** Begin Exercise materials **
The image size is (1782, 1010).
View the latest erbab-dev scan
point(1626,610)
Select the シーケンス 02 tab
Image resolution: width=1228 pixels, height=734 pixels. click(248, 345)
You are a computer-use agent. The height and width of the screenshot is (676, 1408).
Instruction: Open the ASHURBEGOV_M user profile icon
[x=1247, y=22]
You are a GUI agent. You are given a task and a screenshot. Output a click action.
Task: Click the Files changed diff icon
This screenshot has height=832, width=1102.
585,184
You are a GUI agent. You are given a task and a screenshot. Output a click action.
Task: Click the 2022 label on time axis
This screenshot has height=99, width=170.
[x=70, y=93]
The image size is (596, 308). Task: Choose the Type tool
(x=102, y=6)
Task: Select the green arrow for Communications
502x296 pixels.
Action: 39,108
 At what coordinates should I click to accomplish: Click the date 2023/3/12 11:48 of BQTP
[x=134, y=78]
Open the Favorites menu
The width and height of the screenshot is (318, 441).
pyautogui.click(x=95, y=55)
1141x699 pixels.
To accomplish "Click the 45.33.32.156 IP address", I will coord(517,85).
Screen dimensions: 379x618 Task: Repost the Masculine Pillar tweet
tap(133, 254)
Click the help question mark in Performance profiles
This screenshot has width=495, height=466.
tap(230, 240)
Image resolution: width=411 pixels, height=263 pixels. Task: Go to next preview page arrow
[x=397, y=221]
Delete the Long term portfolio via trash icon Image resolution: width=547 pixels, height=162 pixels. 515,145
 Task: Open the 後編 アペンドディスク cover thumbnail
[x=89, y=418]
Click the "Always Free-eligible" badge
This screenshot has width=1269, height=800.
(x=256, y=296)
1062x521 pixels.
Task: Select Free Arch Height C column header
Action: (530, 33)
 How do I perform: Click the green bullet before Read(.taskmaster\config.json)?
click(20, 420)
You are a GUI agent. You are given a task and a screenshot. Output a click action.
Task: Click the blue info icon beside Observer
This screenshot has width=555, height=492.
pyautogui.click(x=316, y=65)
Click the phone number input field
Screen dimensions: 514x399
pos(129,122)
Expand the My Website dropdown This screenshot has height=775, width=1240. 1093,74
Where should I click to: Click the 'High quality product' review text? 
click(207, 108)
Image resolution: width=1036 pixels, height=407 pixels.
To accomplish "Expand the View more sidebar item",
** End Exercise materials **
__What you will do__
Could you convert the listing above into a Markdown table with the columns Row and Line, numbering each line and leaving out any blank lines?

__Task result__
| Row | Line |
|---|---|
| 1 | The image size is (1782, 1010). |
| 2 | View the latest erbab-dev scan |
| 3 | point(1626,610) |
| 4 | Select the シーケンス 02 tab |
| 5 | Image resolution: width=1228 pixels, height=734 pixels. click(248, 345) |
| 6 | You are a computer-use agent. The height and width of the screenshot is (676, 1408). |
| 7 | Instruction: Open the ASHURBEGOV_M user profile icon |
| 8 | [x=1247, y=22] |
| 9 | You are a GUI agent. You are given a task and a screenshot. Output a click action. |
| 10 | Task: Click the Files changed diff icon |
| 11 | This screenshot has height=832, width=1102. |
| 12 | 585,184 |
| 13 | You are a GUI agent. You are given a task and a screenshot. Output a click action. |
| 14 | Task: Click the 2022 label on time axis |
| 15 | This screenshot has height=99, width=170. |
| 16 | [x=70, y=93] |
| 17 | The image size is (596, 308). Task: Choose the Type tool |
| 18 | (x=102, y=6) |
| 19 | Task: Select the green arrow for Communications |
| 20 | 502x296 pixels. |
| 21 | Action: 39,108 |
| 22 |  At what coordinates should I click to accomplish: Click the date 2023/3/12 11:48 of BQTP |
| 23 | [x=134, y=78] |
| 24 | Open the Favorites menu |
| 25 | The width and height of the screenshot is (318, 441). |
| 26 | pyautogui.click(x=95, y=55) |
| 27 | 1141x699 pixels. |
| 28 | To accomplish "Click the 45.33.32.156 IP address", I will coord(517,85). |
| 29 | Screen dimensions: 379x618 Task: Repost the Masculine Pillar tweet |
| 30 | tap(133, 254) |
| 31 | Click the help question mark in Performance profiles |
| 32 | This screenshot has width=495, height=466. |
| 33 | tap(230, 240) |
| 34 | Image resolution: width=411 pixels, height=263 pixels. Task: Go to next preview page arrow |
| 35 | [x=397, y=221] |
| 36 | Delete the Long term portfolio via trash icon Image resolution: width=547 pixels, height=162 pixels. 515,145 |
| 37 |  Task: Open the 後編 アペンドディスク cover thumbnail |
| 38 | [x=89, y=418] |
| 39 | Click the "Always Free-eligible" badge |
| 40 | This screenshot has width=1269, height=800. |
| 41 | (x=256, y=296) |
| 42 | 1062x521 pixels. |
| 43 | Task: Select Free Arch Height C column header |
| 44 | Action: (530, 33) |
| 45 |  How do I perform: Click the green bullet before Read(.taskmaster\config.json)? |
| 46 | click(20, 420) |
| 47 | You are a GUI agent. You are given a task and a screenshot. Output a click action. |
| 48 | Task: Click the blue info icon beside Observer |
| 49 | This screenshot has width=555, height=492. |
| 50 | pyautogui.click(x=316, y=65) |
| 51 | Click the phone number input field |
| 52 | Screen dimensions: 514x399 |
| 53 | pos(129,122) |
| 54 | Expand the My Website dropdown This screenshot has height=775, width=1240. 1093,74 |
| 55 | Where should I click to: Click the 'High quality product' review text?  |
| 56 | click(207, 108) |
| 57 | Image resolution: width=1036 pixels, height=407 pixels. |
| 58 | To accomplish "Expand the View more sidebar item", |